La renonciation s’effectue par notification écrite au service des impôts, selon des modalités similaires à l’option initiale. Cette notification doit intervenir avant le premier versement d’acompte d’IS de l’exercice concerné par la renonciation. Le retour au régime IR s’accompagne de l’application des règles fiscales des sociétés de personnes, assimilant l’entreprise individuelle à une EURL transparente fiscalement.

Passé le délai de cinq exercices, l’option devient irrévocable définitivement. Cette contrainte temporelle nécessite une évaluation approfondie durant la période de réversibilité pour confirmer ou infirmer la pertinence du choix initial. L’entrepreneur doit anticiper l’évolution de son activité, ses projets de développement et ses objectifs patrimoniaux pour prendre une décision éclairée avant l’échéance fatidique.

La planification de la sortie éventuelle du régime IS doit intégrer les conséquences fiscales de la reversibilité.
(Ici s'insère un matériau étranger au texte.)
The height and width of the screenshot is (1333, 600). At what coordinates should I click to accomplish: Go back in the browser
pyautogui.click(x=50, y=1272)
Le retour à l’IR peut générer des régularisations fiscales complexes, particulièrement en matière de plus-values latentes et de provisions constituées sous le régime IS. Ces aspects techniques justifient l’accompagnement par un conseil fiscal expérimenté pour sécuriser la transition et optimiser les conséquences de la renonciation.
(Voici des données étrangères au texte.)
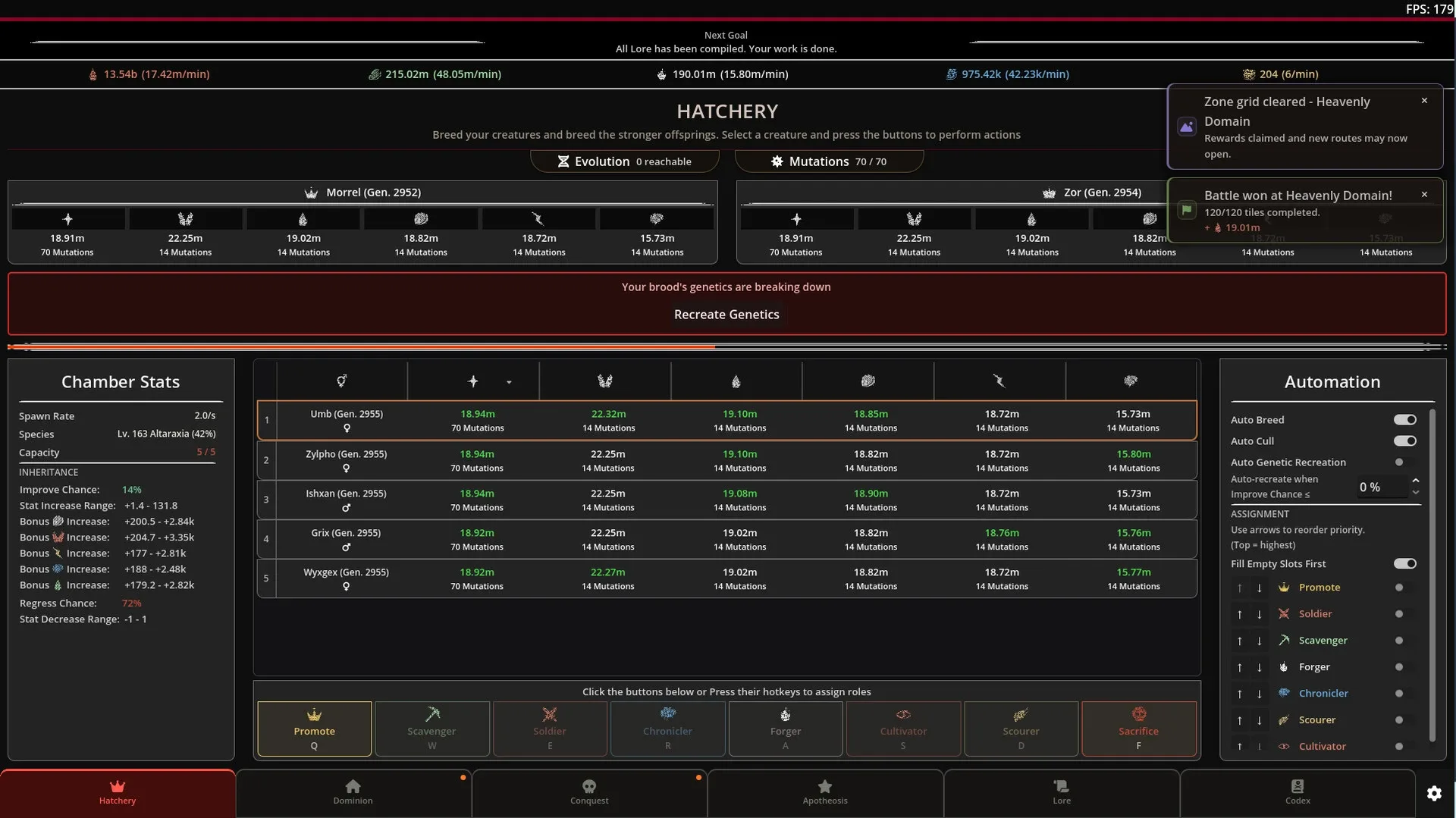Open the settings gear icon
The height and width of the screenshot is (818, 1456).
click(1434, 793)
Critères de décision Maintien IS Renonciation IR
Bénéfices prévisionnels > 60 000 € < 40 000 €
Besoins de trésorerie Faibles Élevés
Projets d’investissement Importants Limités
Horizon temporel Long terme Court terme

L’option pour l’impôt sur les sociétés en entreprise individuelle représente une évolution majeure du paysage fiscal français. Cette possibilité ouvre des perspectives d’optimisation inédites tout en conservant la simplicité juridique de l’entreprise individuelle. Néanmoins, la complexité des mécanismes fiscaux et sociaux impliqués nécessite une analyse personnalisée approfondie avant toute prise de décision. L’accompagnement par des professionnels qualifiés s’avère indispensable pour exploiter pleinement les opportunités offertes par cette innovation fiscale tout en sécurisant les choix stratégiques à long terme.